Although I have not weighed Duke since he cam in around 70lbs at his annual check up, he looks to be down a few pounds. It has been hot as heck here in the Boston area and Duke does not stop even on hot days. If we are out at the pool for 5 hours, he is running around it for five hours. He does not seem to be eating as much either. People have remarked that he looks skinny and you can feel his ribs.

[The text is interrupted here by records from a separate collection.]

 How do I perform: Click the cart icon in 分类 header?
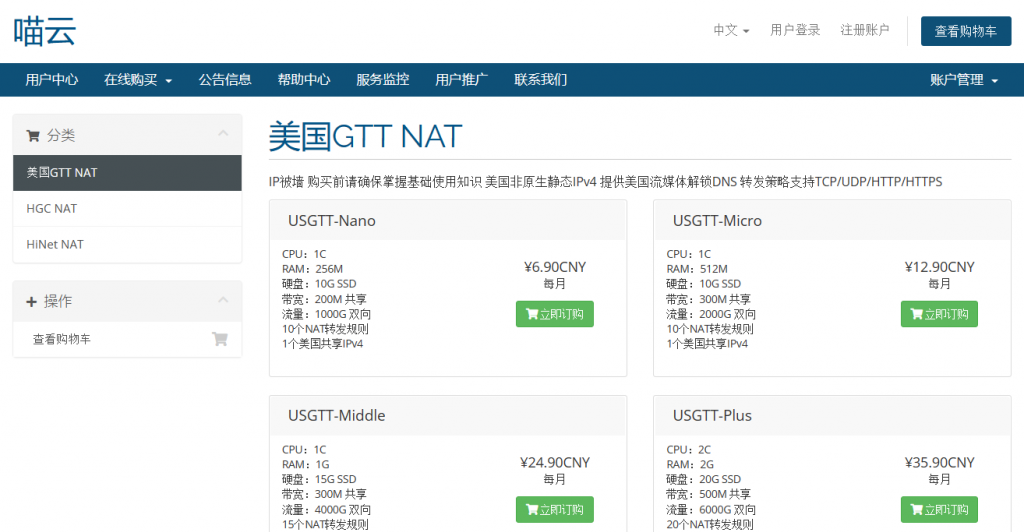(x=33, y=135)
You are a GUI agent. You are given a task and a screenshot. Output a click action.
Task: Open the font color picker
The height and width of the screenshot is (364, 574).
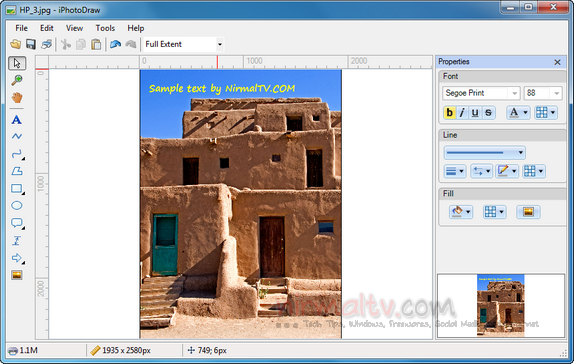point(518,113)
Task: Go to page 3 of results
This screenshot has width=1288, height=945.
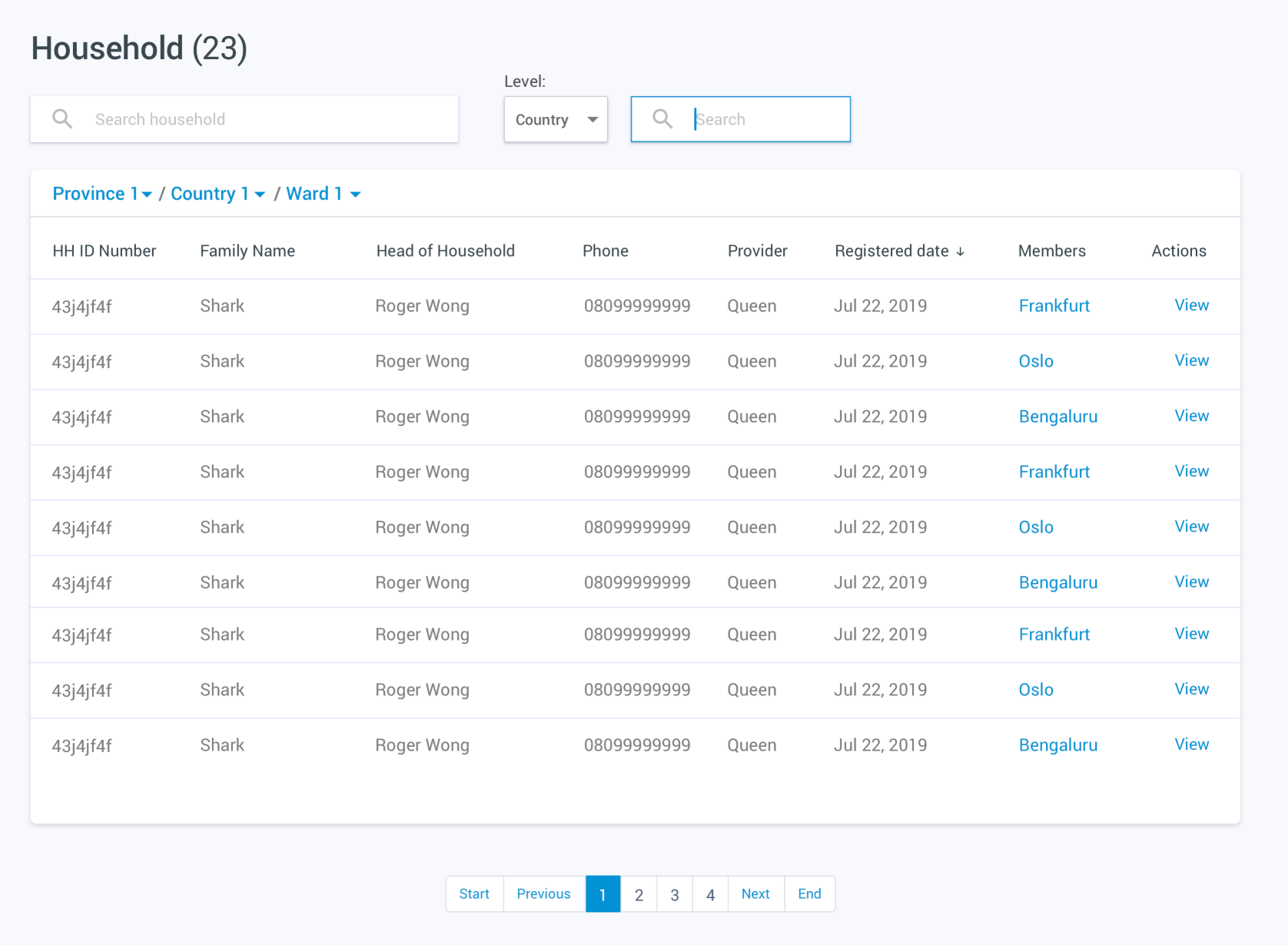Action: point(674,894)
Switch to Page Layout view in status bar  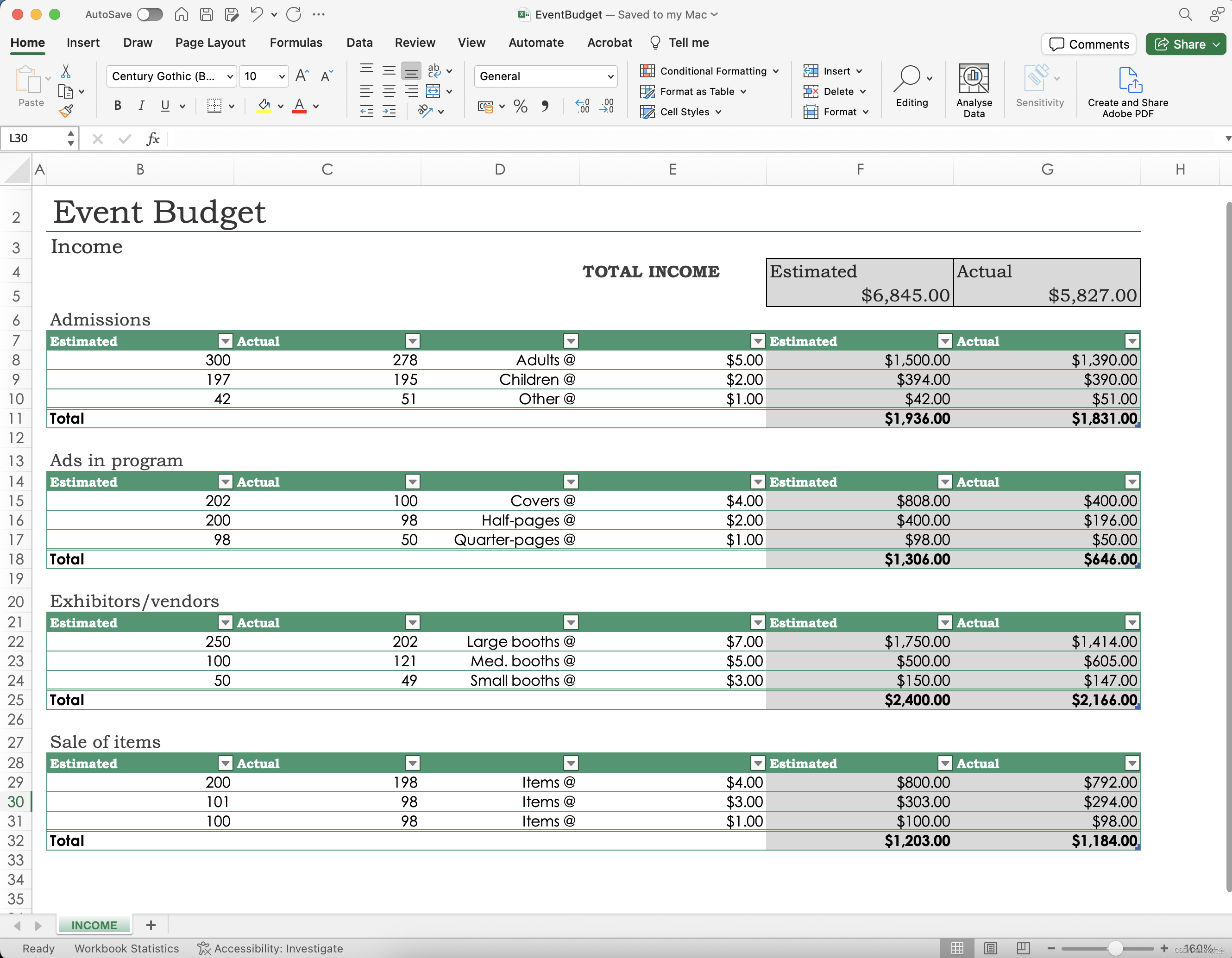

Not sure what to do. I have been giving him burgers and hot dogs in addition to his food. He seems lively and healthy, Just curious if this is just a trait of a working dog.


----------



## JKlatsky (Apr 21, 2007)

You should be able to feel the ribs and even see the last one or two. This is a thread with pictures of dogs who are at pretty good weight.
http://www.germanshepherds.com/forum/pictures-pictures-pictures/132031-lets-see-those-fit-gsds.html

The majority of people don't know what a healthy dog should look like. Generally I take weight off my dogs in the summer. It's healthier for them and they don't seem to get as hot as other heavier dogs. And then pack on a few more pounds in the winter. 

Also a young adolescent dog has not really filled out yet. My 15 month old is a good deal skinnier and lankier than my 3 or 8yr old.


----------



## Duke-2009 (Apr 13, 2009)

Thanks for the background and the link to the pictures. I'd say Duke is what you describe and looks very much like the in shape dogs in that thread. The more I learn about the breed the more I realize how much people do not know about GSD's.


----------



## Wolfiesmom (Apr 10, 2010)

I'm in the Boston area too, and Wolfie hasn't been very hungry either. I'm sure it's the heat.


----------